Die Studienautoren berichten außerdem, dass schlecht kontrolliertes im Vergleich zu gut kontrolliertem Asthma im Durchschnitt dreimal mehr Treibhausgasemissionen verursachte, wenn man die Treibhausgasemissionen im Zusammenhang mit allen Aspekten der Asthmabehandlung berücksichtigt – also einschließlich der routinemäßigen Verschreibung und Behandlung.

Die Wissenschaftler räumen allerdings auch einige Schwächen ihrer Analyse ein: So seien die Ergebnisse vor allem deskriptiv. Auch andere Faktoren als der Grad der Kontrolle der Asthmasymptome, wie zum Beispiel das Verschreibungsverhalten der behandelnden Ärzte, könnten zu einem hohen SABA-Verbrauch beigetragen haben.

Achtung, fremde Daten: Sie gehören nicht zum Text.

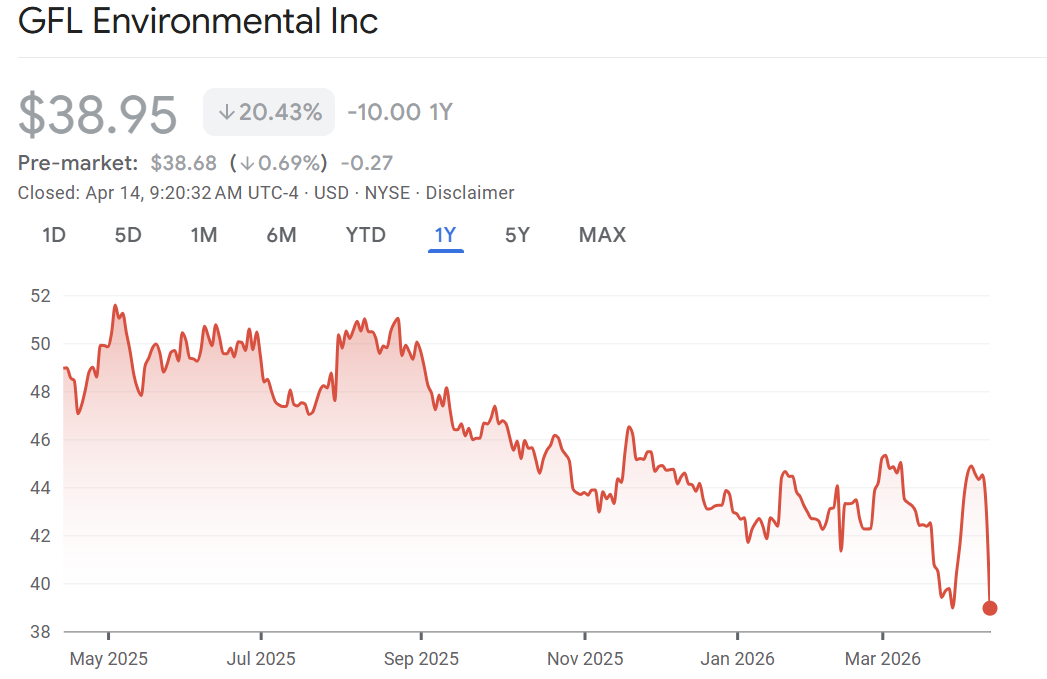
Task: Click the 52 price gridline label
Action: coord(40,296)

Dennoch bilanzieren die Forschenden: „Unsere Studie zeigt, dass schlecht kontrolliertes Asthma zu einem großen Teil der Treibhausgasemissionen im Zusammenhang mit der Asthmabehandlung beiträgt, wobei die unsachgemäße Verwendung von SABA der größte Einzelverursacher ist.“ Die Global Initiative for Asthma (GINA) empfehle die alleinige Anwendung von SABA nicht mehr als bevorzugtes Mittel zur Linderung akuter Asthmasymptome, erinnern die Autoren außerdem. Sie kommen zu dem Schluss, dass Bemühungen zur Verbesserung der Vorgehensweisen in der Asthmatherapie – einschließlich der Einschränkung des unangemessenen Einsatzes von SABA und der Umsetzung evidenzbasierter Behandlungsempfehlungen – zu erheblichen CO2-Einsparungen führen könnten.